*SUPPLIED TEXT*.
•••
Joyce Craig-Lewis, a 36-year-old mother of two and an 11-year veteran, was part of the first company deployed to the basement fire


Courtesy photo

The Associated Press

PHILADELPHIA — A Philadelphia firefighter died early Tuesday after getting trapped in the basement of a burning row home, becoming the first female member of the department killed in the line of duty.

Joyce Craig-Lewis, a 36-year-old mother of two and an 11-year veteran of the department, was part of the first company deployed to a fire in the basement of the home in the city’s West Oak Lane neighborhood at about 3 a.m. Tuesday, fire commissioner Derrick Sawyer said.

Sawyer said Craig-Lewis became trapped amid chimney-like conditions — with smoke and heat billowing toward firefighters — as commanders were changing tactics and ordering the company to withdraw.

Firefighters pulled Craig-Lewis from the home and paramedics rushed her to Albert Einstein Medical Center, where she was pronounced dead a short time later. An elderly woman was rescued from another part of the home.

Craig-Lewis’ equipment has been preserved for a pending investigation, Sawyer said.

Mayor Michael Nutter called it “a tremendous loss.”

A procession of fire apparatus led an ambulance with Craig-Lewis’s body down the closed lanes of the Schuylkill Expressway to the city medical examiner’s office. Black bunting was hung from firehouses.

Craig-Lewis is survived by a 16-year-old son and a 16-month-old daughter, Nutter said.
•••
(Saved entries)
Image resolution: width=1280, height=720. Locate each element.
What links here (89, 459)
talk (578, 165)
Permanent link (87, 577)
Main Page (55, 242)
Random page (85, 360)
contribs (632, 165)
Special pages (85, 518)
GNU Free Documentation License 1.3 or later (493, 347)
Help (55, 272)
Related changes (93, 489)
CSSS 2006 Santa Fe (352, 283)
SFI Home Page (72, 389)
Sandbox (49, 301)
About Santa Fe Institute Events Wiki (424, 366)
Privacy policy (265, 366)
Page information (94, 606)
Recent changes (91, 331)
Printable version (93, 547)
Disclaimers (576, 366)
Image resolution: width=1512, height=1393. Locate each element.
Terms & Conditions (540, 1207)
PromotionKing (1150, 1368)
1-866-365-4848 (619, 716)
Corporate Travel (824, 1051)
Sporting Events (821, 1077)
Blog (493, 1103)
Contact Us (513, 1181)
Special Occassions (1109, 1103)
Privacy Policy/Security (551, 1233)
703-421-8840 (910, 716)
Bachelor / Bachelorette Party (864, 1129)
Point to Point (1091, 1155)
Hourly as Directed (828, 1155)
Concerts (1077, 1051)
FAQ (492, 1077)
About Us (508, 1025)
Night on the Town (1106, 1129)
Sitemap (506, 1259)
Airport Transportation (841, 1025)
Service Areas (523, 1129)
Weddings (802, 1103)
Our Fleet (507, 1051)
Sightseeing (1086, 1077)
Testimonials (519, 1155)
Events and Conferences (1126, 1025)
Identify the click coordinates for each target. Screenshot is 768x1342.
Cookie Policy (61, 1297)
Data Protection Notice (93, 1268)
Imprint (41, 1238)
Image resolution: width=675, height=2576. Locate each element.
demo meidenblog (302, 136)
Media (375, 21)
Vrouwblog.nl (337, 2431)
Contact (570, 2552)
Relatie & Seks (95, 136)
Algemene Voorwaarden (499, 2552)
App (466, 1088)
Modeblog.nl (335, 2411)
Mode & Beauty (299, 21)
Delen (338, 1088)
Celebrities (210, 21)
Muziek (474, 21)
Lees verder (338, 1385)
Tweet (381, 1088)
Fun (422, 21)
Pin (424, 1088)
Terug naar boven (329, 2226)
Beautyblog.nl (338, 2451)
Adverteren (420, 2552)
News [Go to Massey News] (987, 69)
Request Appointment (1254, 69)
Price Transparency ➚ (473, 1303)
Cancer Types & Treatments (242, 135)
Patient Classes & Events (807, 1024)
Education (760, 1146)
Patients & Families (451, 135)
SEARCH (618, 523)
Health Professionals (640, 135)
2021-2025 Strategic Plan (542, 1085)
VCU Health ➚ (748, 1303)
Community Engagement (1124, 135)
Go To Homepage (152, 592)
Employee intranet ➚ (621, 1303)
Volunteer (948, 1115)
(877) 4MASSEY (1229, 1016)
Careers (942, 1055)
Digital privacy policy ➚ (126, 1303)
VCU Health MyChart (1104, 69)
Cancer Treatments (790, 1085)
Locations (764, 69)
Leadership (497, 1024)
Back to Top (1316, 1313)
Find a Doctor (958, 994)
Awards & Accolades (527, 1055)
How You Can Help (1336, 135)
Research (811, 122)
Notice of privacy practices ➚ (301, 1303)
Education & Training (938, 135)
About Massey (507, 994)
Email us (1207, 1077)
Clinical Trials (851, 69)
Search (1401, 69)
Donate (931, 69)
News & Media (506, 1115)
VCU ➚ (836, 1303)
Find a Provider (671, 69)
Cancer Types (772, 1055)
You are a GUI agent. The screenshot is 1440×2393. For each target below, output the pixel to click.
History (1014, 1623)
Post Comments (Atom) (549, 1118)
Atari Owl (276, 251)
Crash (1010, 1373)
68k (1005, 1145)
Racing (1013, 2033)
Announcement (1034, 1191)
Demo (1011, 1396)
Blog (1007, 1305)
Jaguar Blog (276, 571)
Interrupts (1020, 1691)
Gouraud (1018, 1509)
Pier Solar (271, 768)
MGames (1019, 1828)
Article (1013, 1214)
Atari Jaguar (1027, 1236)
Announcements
•••
*EXERCISE*.
Reproduce the full article above about the Philadelphia firefighter killed in the row-home fire, word for word.

*THE COMPLETED TASK*.
Joyce Craig-Lewis, a 36-year-old mother of two and an 11-year veteran, was part of the first company deployed to the basement fire


Courtesy photo

The Associated Press

PHILADELPHIA — A Philadelphia firefighter died early Tuesday after getting trapped in the basement of a burning row home, becoming the first female member of the department killed in the line of duty.

Joyce Craig-Lewis, a 36-year-old mother of two and an 11-year veteran of the department, was part of the first company deployed to a fire in the basement of the home in the city’s West Oak Lane neighborhood at about 3 a.m. Tuesday, fire commissioner Derrick Sawyer said.

Sawyer said Craig-Lewis became trapped amid chimney-like conditions — with smoke and heat billowing toward firefighters — as commanders were changing tactics and ordering the company to withdraw.

Firefighters pulled Craig-Lewis from the home and paramedics rushed her to Albert Einstein Medical Center, where she was pronounced dead a short time later. An elderly woman was rescued from another part of the home.

Craig-Lewis’ equipment has been preserved for a pending investigation, Sawyer said.

Mayor Michael Nutter called it “a tremendous loss.”

A procession of fire apparatus led an ambulance with Craig-Lewis’s body down the closed lanes of the Schuylkill Expressway to the city medical examiner’s office. Black bunting was hung from firehouses.

Craig-Lewis is survived by a 16-year-old son and a 16-month-old daughter, Nutter said.